Chinatrust Commercial Bank (中國信託), a banking arm of the nation's ninth-biggest financial holding company in terms of total assets, yesterday launched integrated-circuit (IC) cash-withdrawal cards, replacing the traditional magnetic-strip products.
This is in line with the government's requirement for banks to offer more secure chip-embedded plastic currency that can effectively prevent card fraud.
"In the first stage, we plan to issue 890,000 chip-embedded cards by year-end, which combine automated-teller machine (ATM) and debit functions," Chinatrust chairman Jeffrey Koo (辜仲諒) said at a press conference yesterday.
This would mean nearly a third of its active ATM cardholders would benefit from the government policy this year.
"Although we cannot complete the IC card conversion task by the end of this year as the authorities have formerly required, Chinatrust has taken a quicker step compared with other banks," Koo said.
The Bureau of Monetary Affairs under the Financial Supervisory Commission originally demanded that the nation's 65.8 million magnetic cards currently in circulation be upgraded this year, but financial institutions' slower-than-expected progress has prompted the bureau to postpone the deadline.

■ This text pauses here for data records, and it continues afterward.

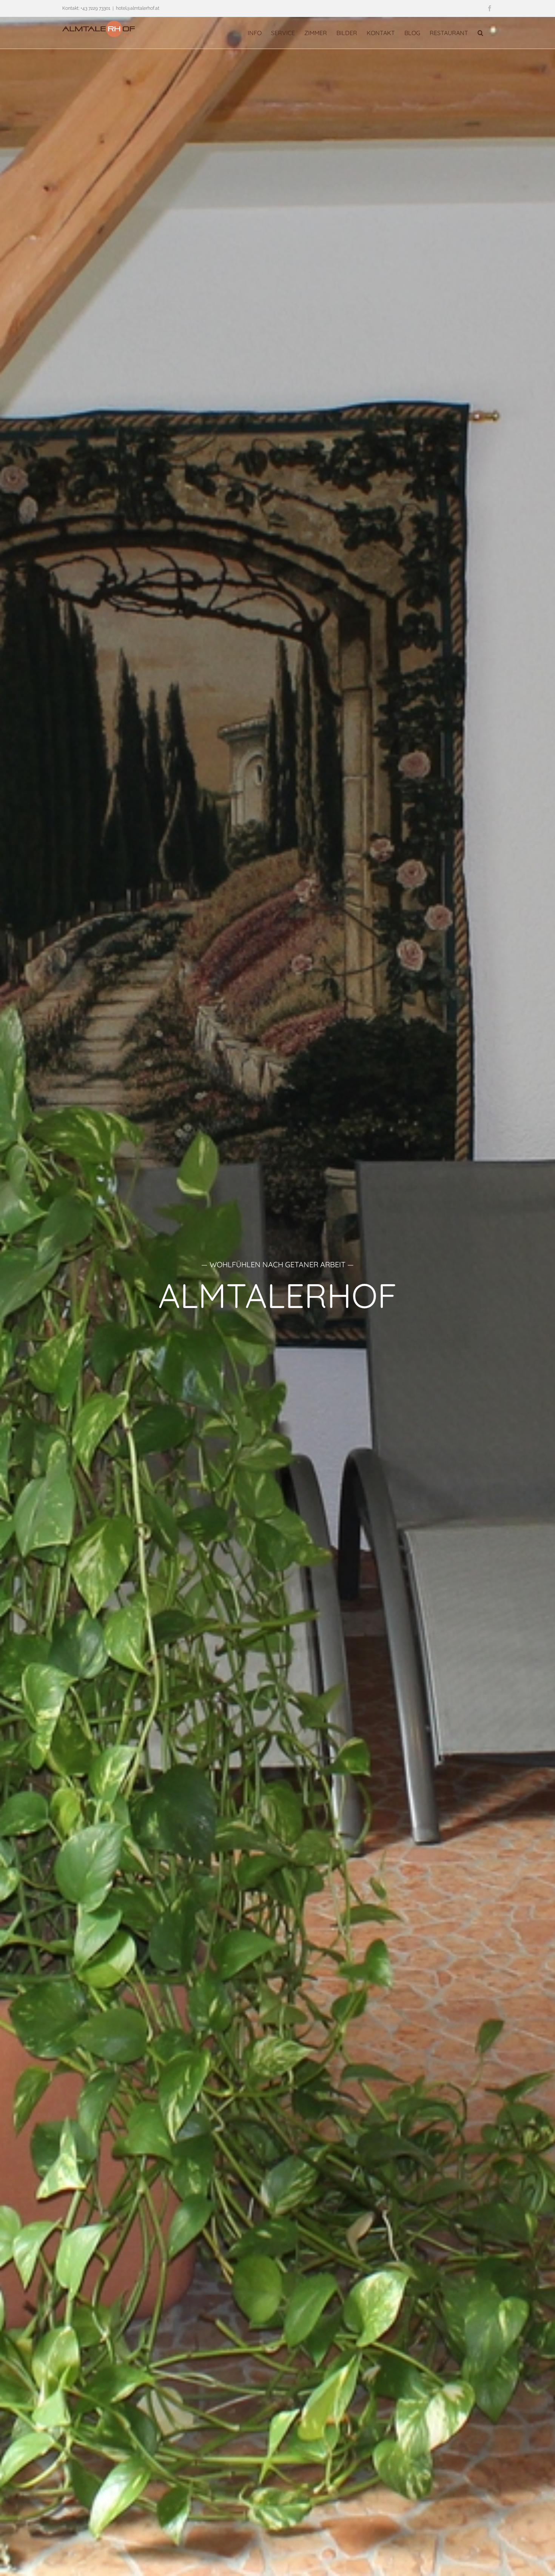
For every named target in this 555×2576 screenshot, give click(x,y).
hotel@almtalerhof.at (137, 8)
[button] (480, 33)
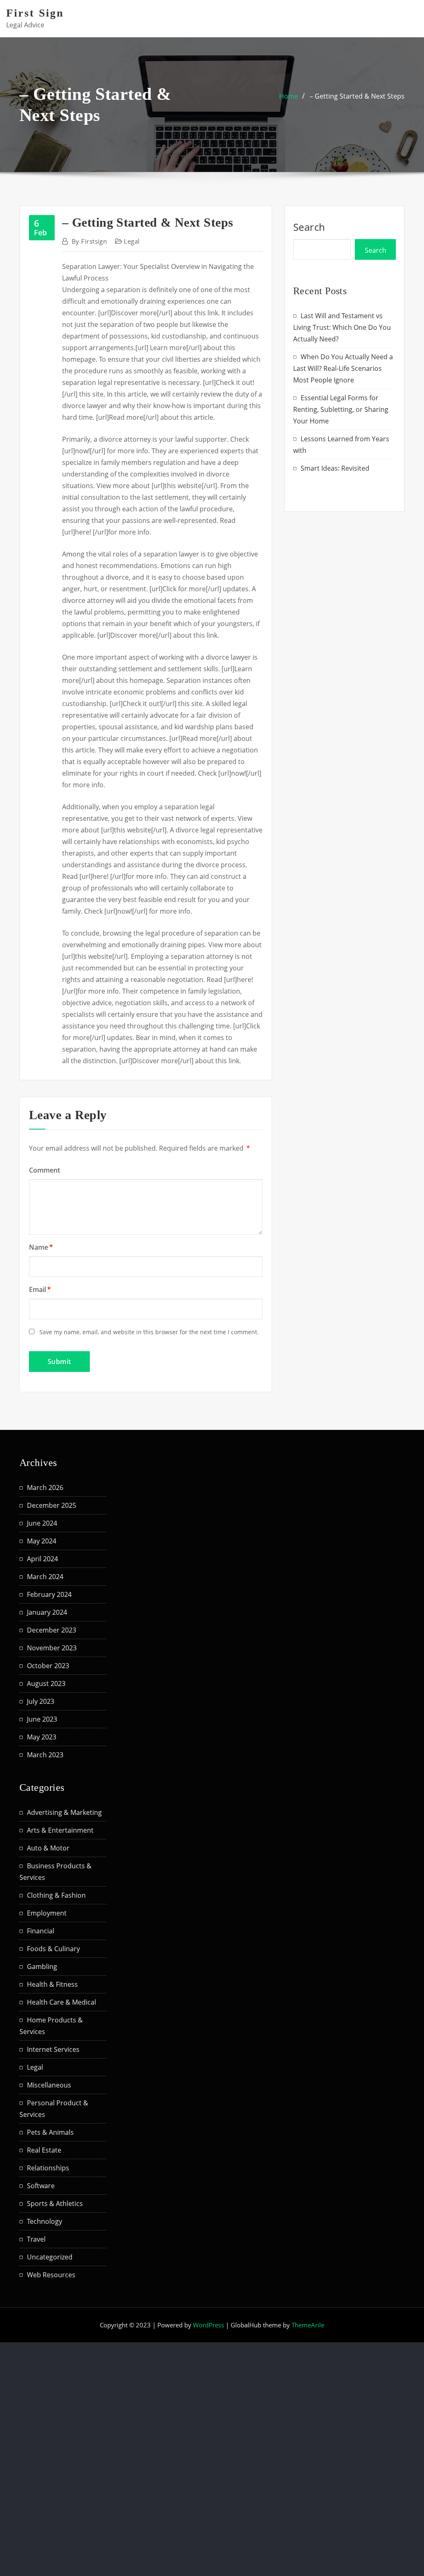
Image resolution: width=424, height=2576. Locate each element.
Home (288, 96)
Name (41, 1247)
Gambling (42, 1966)
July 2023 (40, 1701)
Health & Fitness (52, 1984)
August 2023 (46, 1683)
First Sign (35, 13)
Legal (132, 241)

Jong Huey-jen (鍾慧貞), deputy director general of the bureau, said earlier this week that the schedule would definitely be lengthened due to a short supply of chips, although 90 percent of the nation's 20,472 ATM machines have been modified to read chip cards.
As for when the magnetic cards will be eliminated from the market, Jong said it will be decided by the Bankers' Association (銀行公會).